Current Generation Hardware Speculation with a Technical Spin [post GDC 2020] [XBSX, PS5]

Deleted member 11852 · Jul 18, 2020

Allandor said:
adaptive clock and power rates also have other problems. This can make production a bit more complicated. Every GPU & CPU combination must reach their frequencies at the desired power target. And at those high frequencies (of the GPU) I really doubt that many chips can make it.

Apparently they can given Sony are aiming to ship 10m consoles by early 2021. So evidently not a problem. :nope:

Allandor said:
Problem with power-distribution. The harder developers optimize for the GPU and use it more and more intensive, the higher the GPU power draw is. This on the other hand will reduce power of the CPU. I really doubt that the GPU will be optimal used and at the same time reach the high frequencies.

And yet, we've heard zero noise, rumour or suggestion about developing for PS5, only gushing happiness at the new architecture. Many developers have been used to developing for variable clock hardware and variable performance profiles across literally hundreds/thousands of varying performance profiles because this has been the PC CPU and GPU for years.

iroboto said:
For sake of discussion we should call it activity level and not load. Load tends to imply weight or work. Increasing load implies a lot of compute is being done. There are ways to light up a lot of activity on the GPU without actually really doing work. Copying stuff around tends to be a pretty bad offender and does absolutely no computation.

Mark Cerny said workload, activity is different. The whole GPU may may be active but the workload may be light because of lots of use of 32-bit, 64-bit or 128-bit instructions and data. Equally parts of the GPU may be inactive but the workload may be heavy because of a lot of use 256-bit instructions and data - which was a scenario Mark Cerny mentioned. The workload determines the power draw, not the level of GPU's level of activity. It's a subtle, if arguably near-semantic, difference. :yes:

PSman1700 · Jul 18, 2020

Tkumpathenurpahl said:
First paragraph:

Astute!

Yea there's where i got it

Another game with ray tracing at 60fps, think RT becomes the norm later on.

chris1515 · Jul 18, 2020

Tkumpathenurpahl said:
First paragraph:

Astute!

And it will arrive on Xbox console later.

cheapchips · Jul 18, 2020

PSman1700 said:
Yea there's where i got it Another game with ray tracing at 60fps, think RT becomes the norm later on.

"some use of ray tracing" suggests a somewhat limited use, which is what we're expecting right?

chris1515 · Jul 18, 2020

cheapchips said:
"some use of ray tracing" suggests a somewhat limited use, which is what we're expecting right?

Maybe specular reflection like GT7...

PSman1700 · Jul 18, 2020

cheapchips said:
"some use of ray tracing" suggests a somewhat limited use, which is what we're expecting right?
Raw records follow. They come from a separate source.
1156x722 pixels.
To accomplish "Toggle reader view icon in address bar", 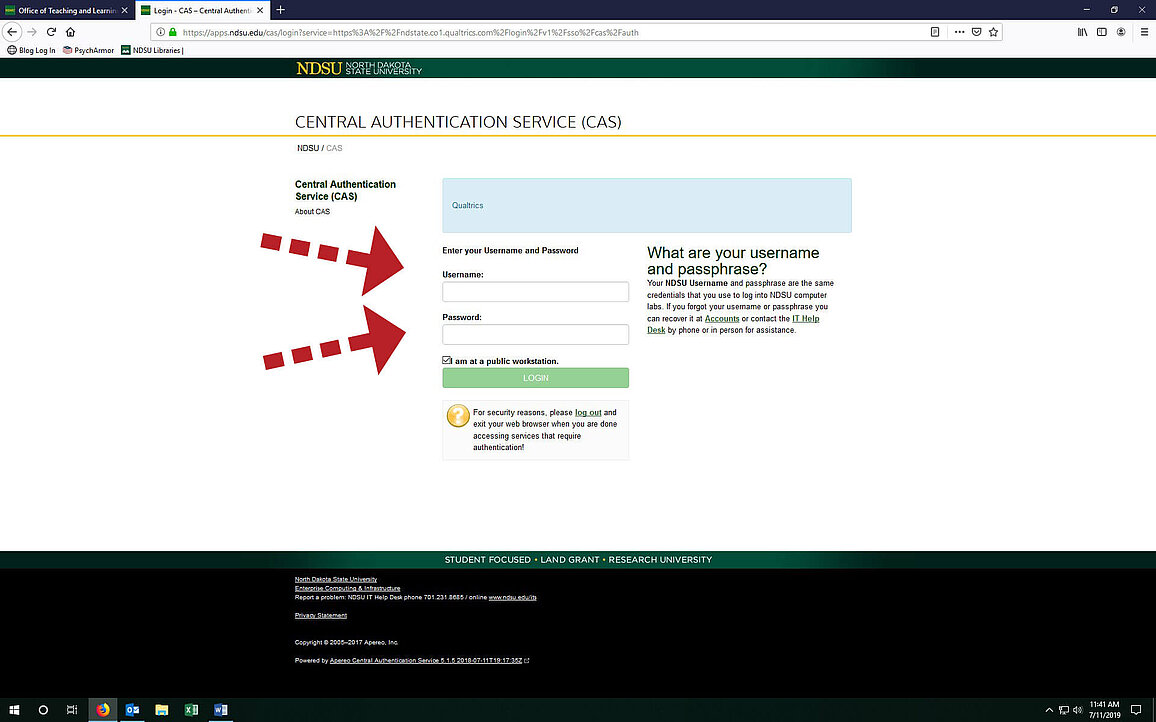I will [935, 32].
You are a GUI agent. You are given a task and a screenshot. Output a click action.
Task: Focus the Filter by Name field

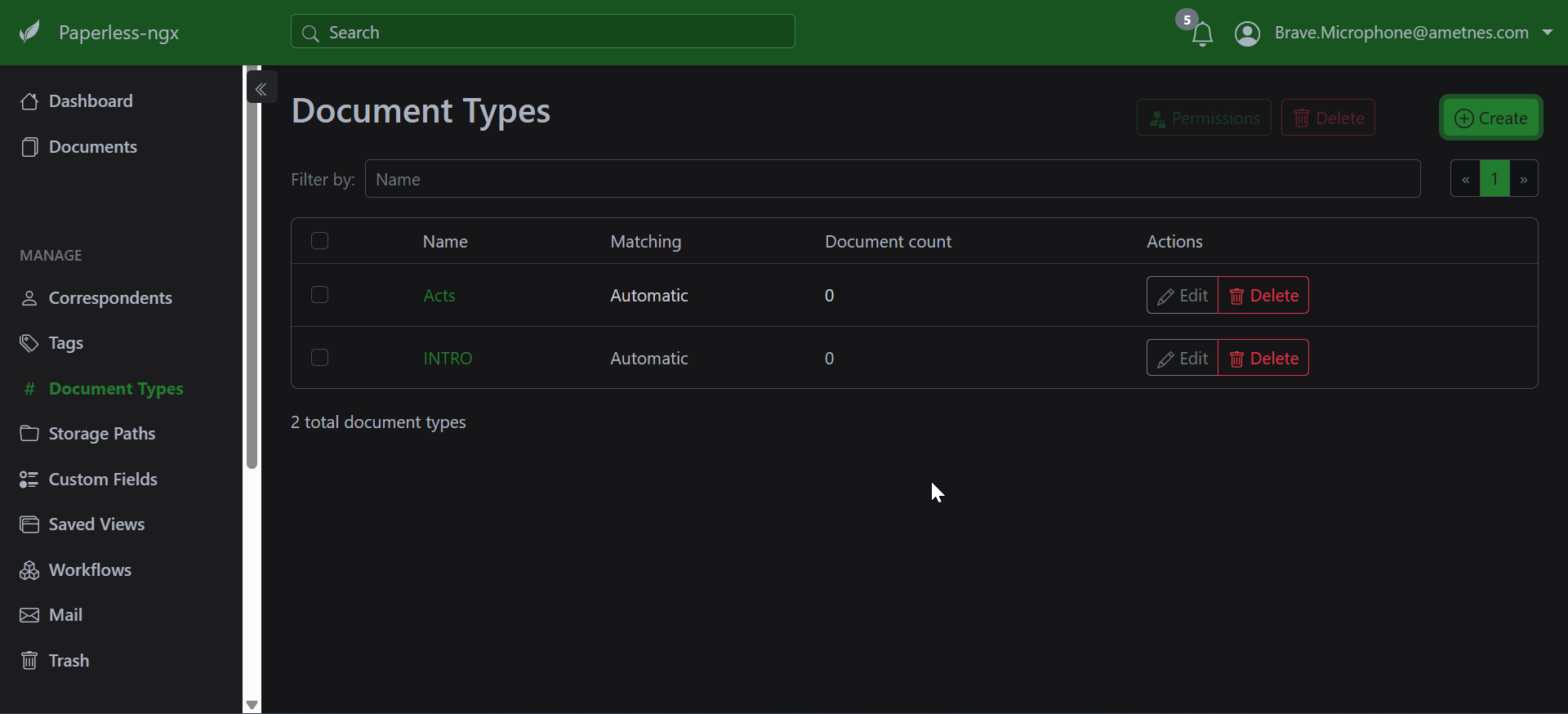[x=892, y=179]
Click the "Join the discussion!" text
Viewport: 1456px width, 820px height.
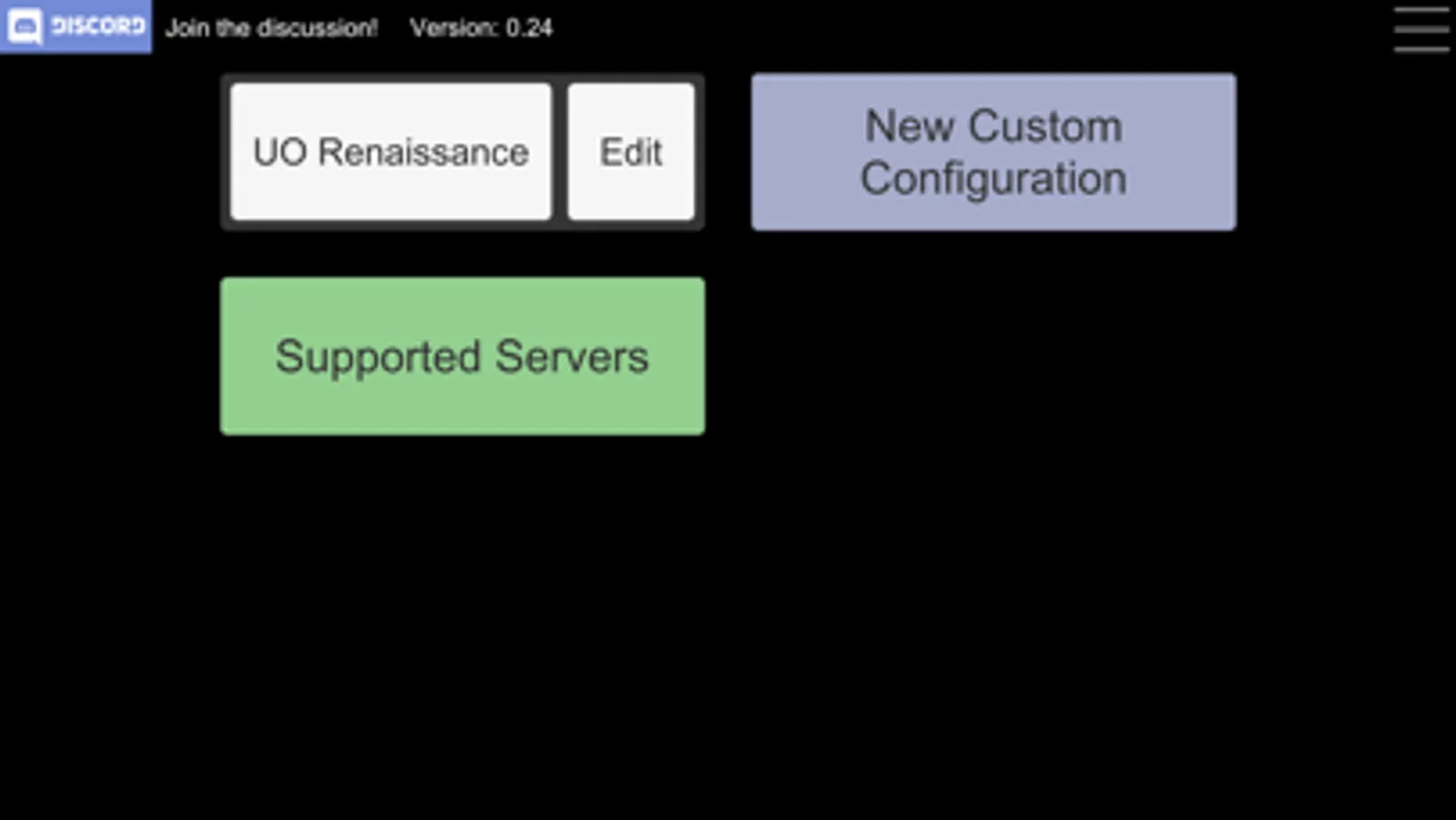[x=271, y=28]
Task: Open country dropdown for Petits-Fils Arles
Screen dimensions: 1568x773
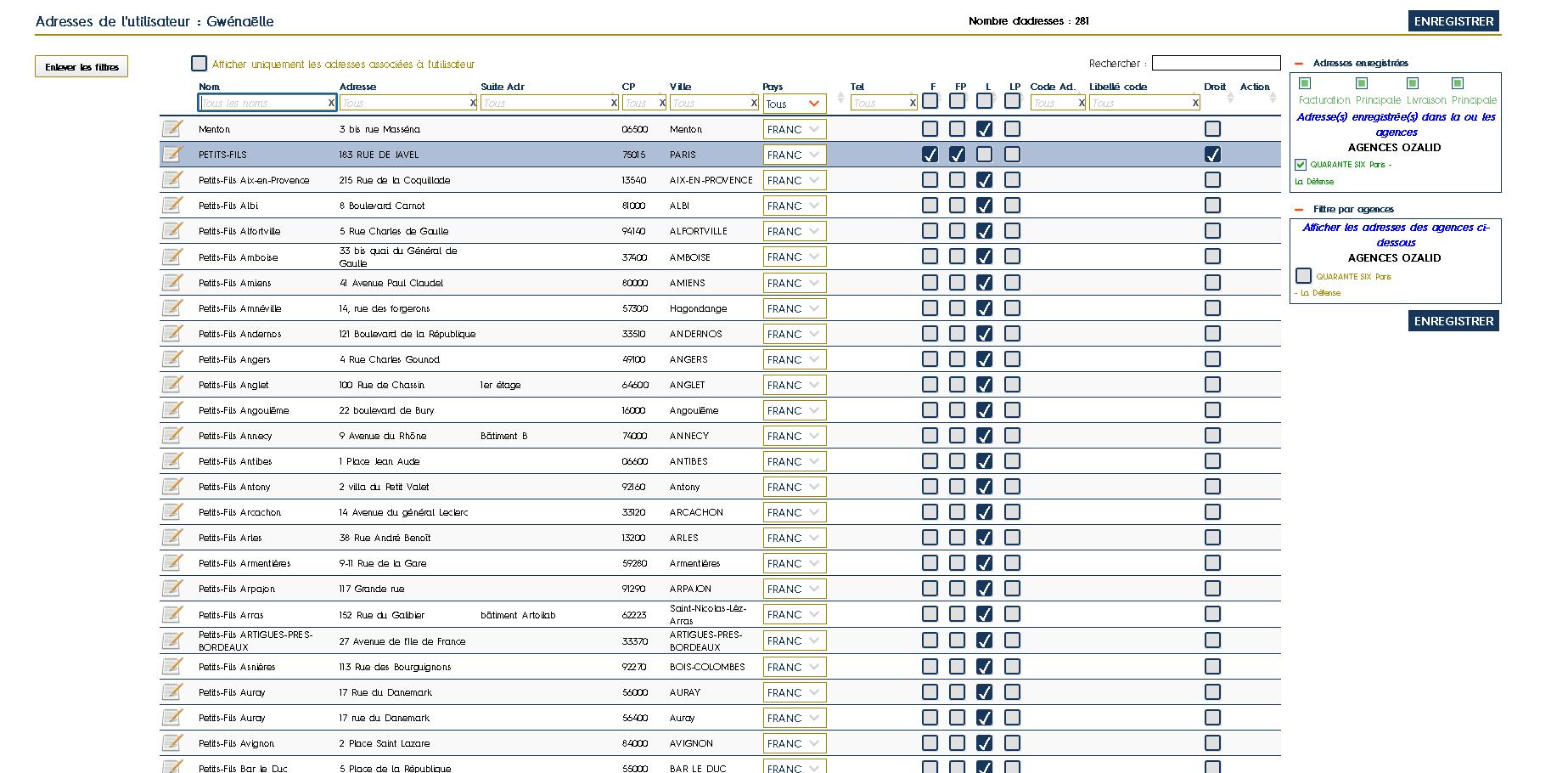Action: click(794, 538)
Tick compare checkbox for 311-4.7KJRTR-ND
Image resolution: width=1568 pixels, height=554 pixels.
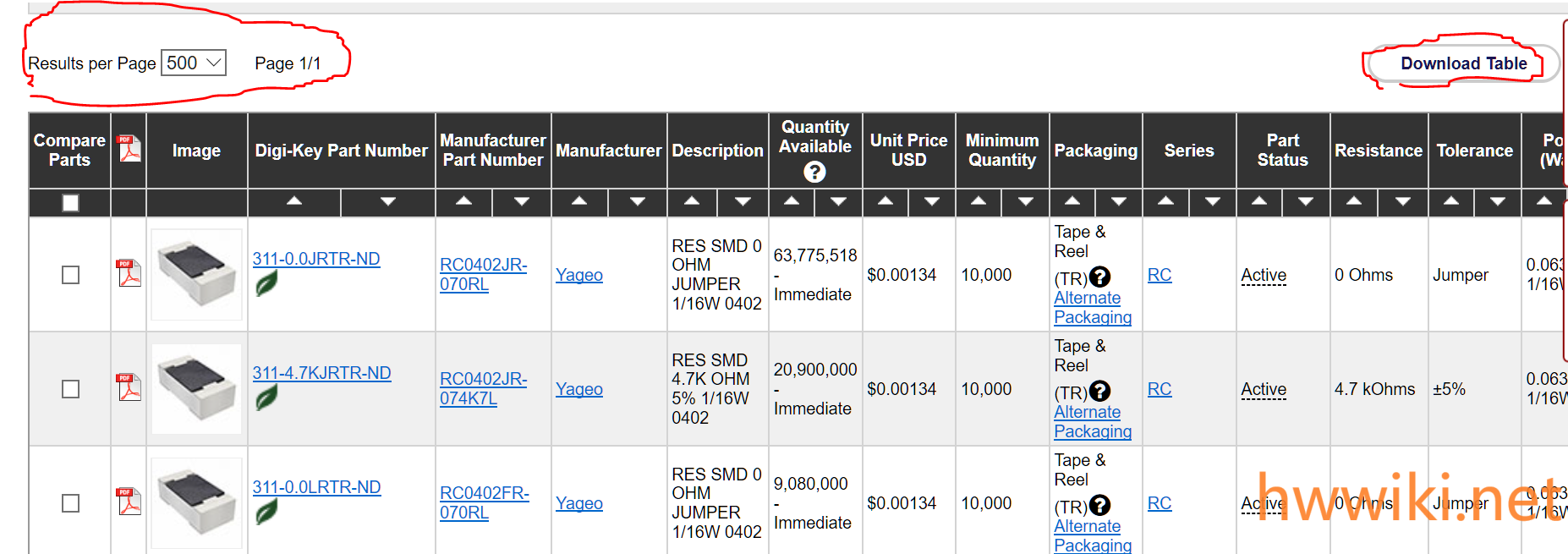click(70, 389)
Yes like we have seen so far, fully ray traced games aren't really going to happen anytime soon i think.

fehu · Jul 18, 2020

Ronaldo8 said:
Dynamic presets to be determined by the developer would have only served to underline how much of a hassle this paradigm actually is. Much easier to code against fixed budgets for the GPU and the CPU.

I don't feel like agreeing with you and anyone that thinks this, just because Microsoft has already done it with the cpu presets more thread / more frequency, and anyone is fine with it. to the point that nobody talks about it and slept out of mind.
Maybe next-next generation will allow *choosing* between balanced / send all dilithium energy to the gpu.
The only reason that we are still talking about Sony's implementation is that still it's not clear how it will auto-manage the frequency balancing.

iroboto · Jul 18, 2020

DSoup said:
Apparently they can given Sony are aiming to ship 10m consoles by early 2021. So evidently not a problem.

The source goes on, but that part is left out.